Socat
13 Jun 2022, 12:29 p.m.
21 Apr 2022, 6:58 a.m.
01:16 minutes
In today's article, we will look at Socat. Socat is a network utility similar to Netcat. Socat supports IPv6 and SSL and is available for both Windows and Linux. The first thing you will notice with this tool is that it has a different syntax than what you are used to with Netcat or other standard Unix tools.
Socat
socat [options] <address> <address>
You have to provide both addresses for it to work, each address will be made up like this
protocol:ip:port
Examples showing the same functionality as Netcat
nc localhost 80
socat - TCP4:localhost:80
OR
socat STDIN TCP4:localhost:80
nc -lp localhost 700
socat TCP4-LISTEN:700 STDOUT
nc -lp localhost 700 -e /bin/bash
socat TCP4-LISTEN:700 EXEC:/bin/bash
We can go beyond Netcat with some SSL examples, but first, we need to generate an SSL cert for the server.

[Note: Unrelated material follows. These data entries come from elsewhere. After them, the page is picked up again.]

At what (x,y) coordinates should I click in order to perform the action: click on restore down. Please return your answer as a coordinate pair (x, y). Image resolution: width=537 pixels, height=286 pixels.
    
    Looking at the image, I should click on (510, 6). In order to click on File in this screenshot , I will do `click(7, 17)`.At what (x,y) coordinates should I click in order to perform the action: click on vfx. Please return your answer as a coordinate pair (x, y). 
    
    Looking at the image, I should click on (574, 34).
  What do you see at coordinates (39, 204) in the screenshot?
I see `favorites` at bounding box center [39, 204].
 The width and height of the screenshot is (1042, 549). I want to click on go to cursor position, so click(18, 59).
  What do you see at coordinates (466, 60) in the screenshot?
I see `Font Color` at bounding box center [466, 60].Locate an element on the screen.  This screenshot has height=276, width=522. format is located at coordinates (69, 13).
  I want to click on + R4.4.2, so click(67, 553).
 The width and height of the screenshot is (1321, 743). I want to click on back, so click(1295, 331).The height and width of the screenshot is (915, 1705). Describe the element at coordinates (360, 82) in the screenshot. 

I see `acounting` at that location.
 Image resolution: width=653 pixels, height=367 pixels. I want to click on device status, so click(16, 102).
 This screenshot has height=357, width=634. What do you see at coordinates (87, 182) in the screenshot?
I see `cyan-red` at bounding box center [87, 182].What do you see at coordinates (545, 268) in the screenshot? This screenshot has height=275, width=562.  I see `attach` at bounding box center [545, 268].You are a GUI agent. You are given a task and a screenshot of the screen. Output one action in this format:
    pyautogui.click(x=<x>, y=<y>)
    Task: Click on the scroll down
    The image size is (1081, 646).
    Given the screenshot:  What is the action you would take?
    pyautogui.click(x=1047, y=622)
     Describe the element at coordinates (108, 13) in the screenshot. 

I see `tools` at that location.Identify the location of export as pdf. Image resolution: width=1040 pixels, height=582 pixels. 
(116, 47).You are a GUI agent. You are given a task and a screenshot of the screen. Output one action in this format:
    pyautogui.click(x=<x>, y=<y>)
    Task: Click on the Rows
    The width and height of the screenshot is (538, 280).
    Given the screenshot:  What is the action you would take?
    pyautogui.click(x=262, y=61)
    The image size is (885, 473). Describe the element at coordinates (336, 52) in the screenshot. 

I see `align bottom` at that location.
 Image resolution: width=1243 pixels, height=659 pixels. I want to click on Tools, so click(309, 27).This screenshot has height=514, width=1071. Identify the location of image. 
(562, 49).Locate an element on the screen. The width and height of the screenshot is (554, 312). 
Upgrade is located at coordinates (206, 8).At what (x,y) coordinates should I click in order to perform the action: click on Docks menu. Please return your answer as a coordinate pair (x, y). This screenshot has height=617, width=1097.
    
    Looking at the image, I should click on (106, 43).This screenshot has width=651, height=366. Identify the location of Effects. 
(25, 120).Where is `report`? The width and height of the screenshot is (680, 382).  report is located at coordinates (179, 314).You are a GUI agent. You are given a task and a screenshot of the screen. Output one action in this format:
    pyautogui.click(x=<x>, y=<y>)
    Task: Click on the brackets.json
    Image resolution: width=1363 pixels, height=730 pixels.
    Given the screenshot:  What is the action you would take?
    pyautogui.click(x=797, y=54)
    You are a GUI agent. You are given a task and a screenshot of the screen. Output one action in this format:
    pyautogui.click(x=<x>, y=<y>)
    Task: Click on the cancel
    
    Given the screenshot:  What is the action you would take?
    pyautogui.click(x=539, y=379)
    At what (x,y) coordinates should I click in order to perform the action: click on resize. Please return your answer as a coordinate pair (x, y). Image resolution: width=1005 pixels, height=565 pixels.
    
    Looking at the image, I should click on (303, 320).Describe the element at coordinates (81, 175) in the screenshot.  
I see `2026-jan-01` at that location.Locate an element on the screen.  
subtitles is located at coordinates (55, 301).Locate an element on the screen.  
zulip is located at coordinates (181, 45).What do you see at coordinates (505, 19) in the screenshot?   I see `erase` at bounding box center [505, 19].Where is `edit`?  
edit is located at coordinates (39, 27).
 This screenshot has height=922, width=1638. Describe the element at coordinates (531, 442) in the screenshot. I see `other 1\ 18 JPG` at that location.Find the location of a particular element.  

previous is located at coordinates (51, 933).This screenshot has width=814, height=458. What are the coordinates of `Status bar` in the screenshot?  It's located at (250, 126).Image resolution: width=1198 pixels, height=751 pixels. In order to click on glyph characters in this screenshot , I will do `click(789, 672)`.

Generate an SSL cert
openssl req -new -x509 -days 365 -nodes -out cert.pem -keyout cert.key
SSL server
socat OPENSSL-LISTEN:443,cert=/cert.pem -
SSL client
socat - OPENSSL:localhost:443
Both addresses don’t have to use the same protocol, so you can do ssl server -> non-ssl server
. You should also check out the options that you can apply, for example you can use fork to tell socat to listen and handle multiple clients.
socat TCP4-LISTEN:5000,fork OPENSSL:localhost:443
Finally if you are tunnelling a connection between servers using socat you can use the -v option to print all the traffic to stdout.